The rate of change in productivity with respect to efficiency increases even faster with

\frac{dN}{d P}\propto \epsilon^{-2}

Hence, small differences in efficiency can lead to large differences in the number of tasks that can be completed and the gain is more dramatic if you have higher efficiency.  For example, if you go from being 90\% efficient (i.e. \epsilon = .1) to 95\% efficient (i.e. \epsilon = .05) then you will double the number of tasks you can complete. Going from 98\% to 99\% is also a doubling in productivity.  The model clearly disregards the fact that tasks are often correlated and have different probabilities for success.  I know  some people who have great trouble in revising and resubmitting papers to get published and thus they end up having low measured productivity even though they have accomplished a lot.   However, it seems to indicate that it is always worth improving your efficiency even by a small amount.

Dyson on Econtalk

Freeman Dyson is the guest on Econtalk this week. Dyson has long been one of my favourite physicists.  The podcast was mostly superficial chit chat but there were some interesting moments.  For example, when the host asked Dyson what he was most proud of Dyson thought about it for a moment and said it was his books.  He said that even today, he’ll get emails from young people who say his that his books greatly inspired them.  Dyson then went on to say that he’d mostly been a dabbler all of his life who just worked on things because they were fun so he never felt that he made a deep contribution to science.  The then added that he was second most proud of was his work on Project Orion, which was to build a nuclear bomb propelled spaceship.  He felt that we would already be visiting other worlds by now if the project had been allowed to be completed.  However, he also noted that the environmental issue made such an idea impossible today.

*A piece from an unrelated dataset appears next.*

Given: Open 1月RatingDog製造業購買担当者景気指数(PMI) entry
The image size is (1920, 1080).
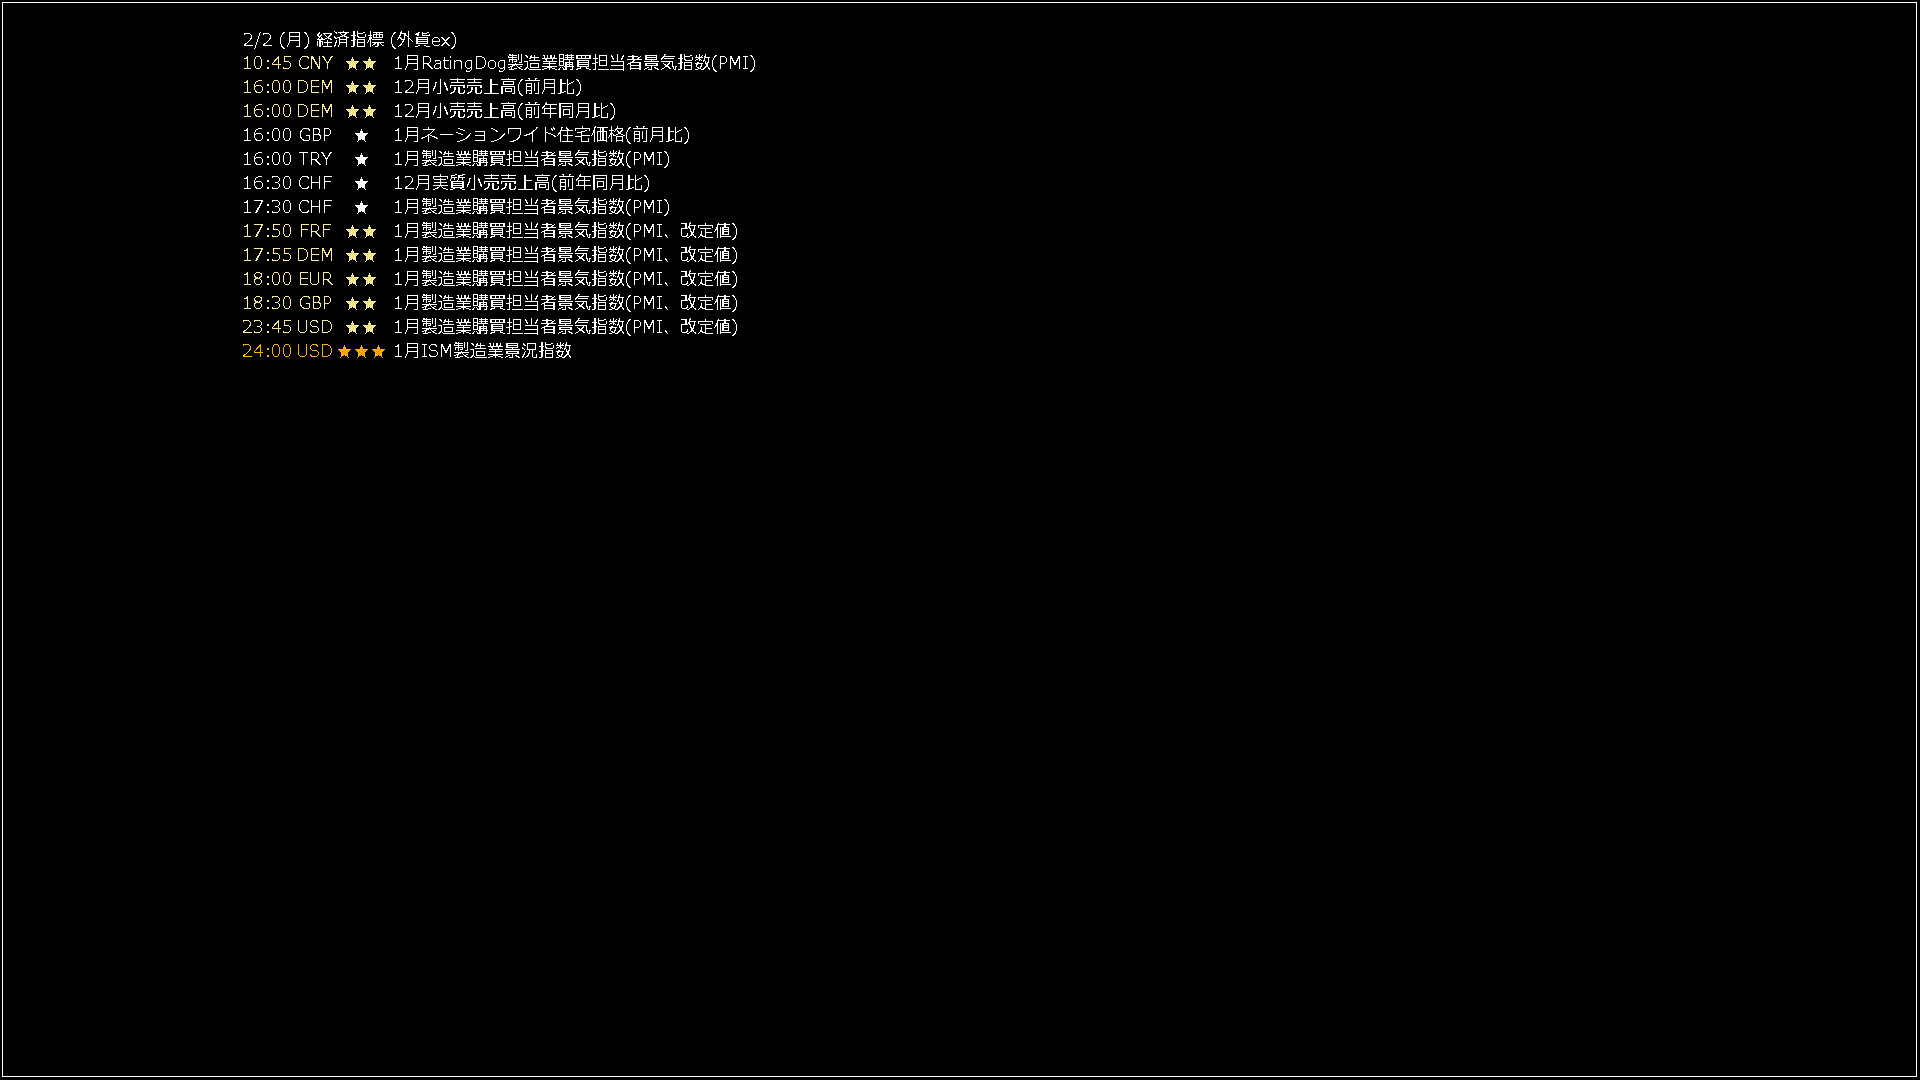Looking at the screenshot, I should tap(574, 63).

The podcast only touched briefly on Dyson’s climate change skepticism, of which he has received the most attention lately.  (Steve Hsu has a nice collection of posts on Dyson.)  I would classify Dyson’s position more as climate change action skepticism.  He doesn’t dispute that greenhouse gases can perturb the climate system, he just believes we simply don’t know enough to be able to act in a knowledgeable way.  He fears that any action we take could have more severe consequences.  For example, a tax on carbon could slow economic growth, which could lead to more hardship than global warming.  He favours proposals that have fewer risks such as increasing energy efficiency and changing farm policy to be less wasteful.

I’ve always felt that Dyson should have gotten a Nobel prize for his work on QED.  Silvan Schweber’s book QED and the Men Who Made It, is partly a tribute to Dyson’s under-appreciated contribution. Dyson didn’t get it in 1965 with Feynman, Schwinger and Tomonaga because the Nobel prize is limited to three people.  I thought that the ideal time to give it to him retroactively was in 1999 when  t’Hooft and Veltman received it for renormalization in electroweak theory.  The prize could have been generalized to renormalization in QED and electroweak theory.  However, one could argue that this would then exclude other important contributors like Fadeev and Popov.  This all then goes back to my other idea of abolishing the Nobel prize entirely since results never exit in pure isolation.